3. For 1.b and 1.c, conduct preliminary literature research by yourself first through many online databases such as Google Scholar and other discipline-relevant search engines.
4. Talk to those faculty in your degree program and find someone whom you like to work with by matching with your research interest and personality as closely as you can.
5. Try to meet and discuss with your advisor either weekly or at least monthly.
6. When possible, go to some professional conferences, present your research and meet researchers working in similar subjects.
7. Consider a post-doc in another lab where you can work for 1-3 years on another field to broaden your knowledge and either deepen your skills or build a second skill set.
B) Getting funded
- After working several areas in Part A) above, so that you have done a skills inventory, considered areas about which you would like to learn more, and identified potential collaborators, now starting looking for funding!
- If you are a postdoctoral scholar or a new assistant professor at a new research-intensive or research-extensive university, find out about seed grant proposals that might be available to help you get started with acquiring one or two pieces of equipment, some research travel and supplies, to make a start on developing preliminary data.

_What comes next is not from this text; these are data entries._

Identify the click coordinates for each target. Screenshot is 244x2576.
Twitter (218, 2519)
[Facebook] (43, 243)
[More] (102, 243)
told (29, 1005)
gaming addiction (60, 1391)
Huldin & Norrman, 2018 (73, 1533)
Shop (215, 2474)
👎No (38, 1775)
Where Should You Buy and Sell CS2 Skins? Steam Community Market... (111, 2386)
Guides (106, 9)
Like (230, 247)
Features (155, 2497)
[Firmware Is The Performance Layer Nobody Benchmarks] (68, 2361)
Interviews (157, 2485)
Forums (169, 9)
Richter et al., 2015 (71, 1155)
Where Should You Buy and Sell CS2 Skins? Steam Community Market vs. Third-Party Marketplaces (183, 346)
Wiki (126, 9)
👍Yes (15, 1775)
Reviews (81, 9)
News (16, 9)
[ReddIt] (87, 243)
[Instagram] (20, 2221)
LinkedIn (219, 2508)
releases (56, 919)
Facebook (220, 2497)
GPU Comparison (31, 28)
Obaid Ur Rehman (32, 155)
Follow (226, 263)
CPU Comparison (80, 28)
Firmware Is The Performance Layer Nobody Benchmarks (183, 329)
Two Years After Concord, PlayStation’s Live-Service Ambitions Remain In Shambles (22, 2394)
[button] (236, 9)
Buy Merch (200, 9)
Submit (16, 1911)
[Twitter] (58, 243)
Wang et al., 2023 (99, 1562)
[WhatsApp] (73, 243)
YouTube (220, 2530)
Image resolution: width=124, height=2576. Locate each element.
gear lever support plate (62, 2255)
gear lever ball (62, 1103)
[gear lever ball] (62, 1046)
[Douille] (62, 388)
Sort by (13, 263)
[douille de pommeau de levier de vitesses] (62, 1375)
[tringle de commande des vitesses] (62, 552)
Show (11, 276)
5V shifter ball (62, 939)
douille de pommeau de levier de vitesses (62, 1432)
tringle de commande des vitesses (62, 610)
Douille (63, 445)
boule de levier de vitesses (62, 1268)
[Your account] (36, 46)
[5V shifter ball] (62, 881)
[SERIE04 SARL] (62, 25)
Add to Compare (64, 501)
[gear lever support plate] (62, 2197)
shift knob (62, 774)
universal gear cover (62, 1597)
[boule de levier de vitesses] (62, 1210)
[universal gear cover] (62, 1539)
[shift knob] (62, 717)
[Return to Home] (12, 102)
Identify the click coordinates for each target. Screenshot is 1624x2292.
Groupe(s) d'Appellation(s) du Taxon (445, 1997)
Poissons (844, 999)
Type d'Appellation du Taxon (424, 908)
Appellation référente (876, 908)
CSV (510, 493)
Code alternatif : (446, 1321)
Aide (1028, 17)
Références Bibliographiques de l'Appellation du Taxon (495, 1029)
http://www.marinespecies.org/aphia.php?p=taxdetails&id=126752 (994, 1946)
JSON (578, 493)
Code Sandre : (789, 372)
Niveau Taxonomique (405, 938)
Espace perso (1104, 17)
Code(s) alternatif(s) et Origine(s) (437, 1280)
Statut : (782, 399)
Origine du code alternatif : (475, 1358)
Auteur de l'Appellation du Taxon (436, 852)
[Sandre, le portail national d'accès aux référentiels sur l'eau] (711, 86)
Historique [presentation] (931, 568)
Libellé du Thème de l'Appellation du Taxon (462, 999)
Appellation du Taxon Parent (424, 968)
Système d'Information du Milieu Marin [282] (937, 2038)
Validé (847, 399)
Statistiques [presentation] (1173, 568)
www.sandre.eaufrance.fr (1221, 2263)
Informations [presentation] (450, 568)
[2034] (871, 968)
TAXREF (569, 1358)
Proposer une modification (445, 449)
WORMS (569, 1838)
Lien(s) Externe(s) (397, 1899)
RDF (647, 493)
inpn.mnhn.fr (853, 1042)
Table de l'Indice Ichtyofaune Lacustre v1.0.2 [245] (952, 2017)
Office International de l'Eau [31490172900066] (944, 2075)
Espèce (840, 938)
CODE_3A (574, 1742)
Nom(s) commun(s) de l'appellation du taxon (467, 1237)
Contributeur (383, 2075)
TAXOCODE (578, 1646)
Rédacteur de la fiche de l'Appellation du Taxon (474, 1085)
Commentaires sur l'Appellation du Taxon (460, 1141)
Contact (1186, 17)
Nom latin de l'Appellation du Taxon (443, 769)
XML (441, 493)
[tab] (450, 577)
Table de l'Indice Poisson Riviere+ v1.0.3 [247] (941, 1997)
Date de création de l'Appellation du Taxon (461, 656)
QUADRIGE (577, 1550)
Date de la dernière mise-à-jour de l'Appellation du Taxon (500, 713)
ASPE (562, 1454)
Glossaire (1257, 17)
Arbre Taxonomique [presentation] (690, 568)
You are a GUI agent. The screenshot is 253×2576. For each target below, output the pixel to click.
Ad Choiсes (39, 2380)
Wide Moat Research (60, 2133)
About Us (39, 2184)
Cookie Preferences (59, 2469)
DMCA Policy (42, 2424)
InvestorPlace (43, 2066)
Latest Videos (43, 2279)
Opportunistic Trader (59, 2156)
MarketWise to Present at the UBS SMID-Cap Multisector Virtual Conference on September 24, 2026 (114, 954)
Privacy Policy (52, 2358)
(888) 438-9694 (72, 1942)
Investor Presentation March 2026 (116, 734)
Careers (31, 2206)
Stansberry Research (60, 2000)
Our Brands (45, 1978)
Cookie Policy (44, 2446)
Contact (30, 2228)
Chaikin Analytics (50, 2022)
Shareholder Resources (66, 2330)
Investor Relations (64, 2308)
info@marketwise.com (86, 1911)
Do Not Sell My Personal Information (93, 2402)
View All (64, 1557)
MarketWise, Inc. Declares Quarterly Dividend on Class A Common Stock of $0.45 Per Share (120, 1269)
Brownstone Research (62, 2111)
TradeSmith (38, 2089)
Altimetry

- Look at calls for proposals from agencies and foundations that you know (from asking your advisor) fund work in your area. Look carefully at these calls. Are they at least a partial match for your skills and interests? Do they offer seed grants or developmental grants for new faculty (smaller dollar amounts, shorter term, but at least you can make a start!)?
- Find out if there are any faculty at your new institution who are looking for partners on their grants. Can you bring some new perspectives and skills to their research area or lab? If so, and if the relationship looks to be collegial, maybe start by framing a partnership discussion (it might be that the existing faculty might approach you, as well)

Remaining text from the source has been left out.